Discusses key economic indicators and trade statistics, which countries are dominant in the market, the U.S. market share, the political situation if relevant, the top reasons why U.S. companies should consider exporting to this country, and other issues that affect trade, e.g., terrorism, currency devaluations, trade agreements.
Last Published: 7/30/2020
Georgia is a small transitional market economy of 3.7 million people with a per capita GDP of $4,345 (2018).  Georgia is located at the crossroads between Europe and Asia.  Its strategic location makes it a natural logistics and transit hub along the “New Silk Road” linking Asia and Europe via the Caucasus.

The Georgian economy is growing steadily, but external shocks in the region, such as international sanctions related to the Russia-Ukraine conflict have had a negative impact on Georgia’s economy and contributed to a relatively low growth rate  2.9 percent in 2015 and 2.8 percent in 2016.  However, in 2017 and 2018 the economy grew by 4.8 and 4.9 percent respectively.

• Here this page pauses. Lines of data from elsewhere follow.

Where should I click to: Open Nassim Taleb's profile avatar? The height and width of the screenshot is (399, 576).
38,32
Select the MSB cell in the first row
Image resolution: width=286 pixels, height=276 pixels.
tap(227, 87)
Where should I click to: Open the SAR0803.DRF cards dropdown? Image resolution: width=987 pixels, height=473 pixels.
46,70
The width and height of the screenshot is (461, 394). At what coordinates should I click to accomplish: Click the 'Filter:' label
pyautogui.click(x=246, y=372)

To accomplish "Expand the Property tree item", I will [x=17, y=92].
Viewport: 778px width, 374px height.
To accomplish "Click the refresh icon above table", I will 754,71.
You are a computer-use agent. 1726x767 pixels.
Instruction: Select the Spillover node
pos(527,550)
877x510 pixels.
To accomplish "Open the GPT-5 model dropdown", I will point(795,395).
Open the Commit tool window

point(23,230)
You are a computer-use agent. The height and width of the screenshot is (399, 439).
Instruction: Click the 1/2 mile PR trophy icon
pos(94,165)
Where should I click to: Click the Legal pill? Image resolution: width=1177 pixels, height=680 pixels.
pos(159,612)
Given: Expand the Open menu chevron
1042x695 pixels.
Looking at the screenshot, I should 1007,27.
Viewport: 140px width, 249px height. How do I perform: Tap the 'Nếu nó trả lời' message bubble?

In June 2014, Georgia signed an Association Agreement (AA) and Deep and Comprehensive Free Trade Area (DCFTA) with the European Union (EU).  Through reduced tariffs and the removal of technical barriers to entry of exports to the EU, the DCFTA gives Georgian products access to over 500 million people in the EU.  Reciprocally, products from the EU now have easier access to the Georgian market.  The government is in the process of approximating EU legal and regulatory standards.

Launched in 2009, the bilateral U.S.-Georgia Strategic Partnership Commission (SPC) holds regular government-to-government dialogues, including meetings of an Economic, Energy, and Trade Working Group that aims to coordinate Georgia’s economic development strategy and expand bilateral U.S.-Georgia economic cooperation.  In addition to the SPC, in May 2012, the United States and Georgia launched a High-Level Trade and Investment Dialogue to encourage bilateral trade.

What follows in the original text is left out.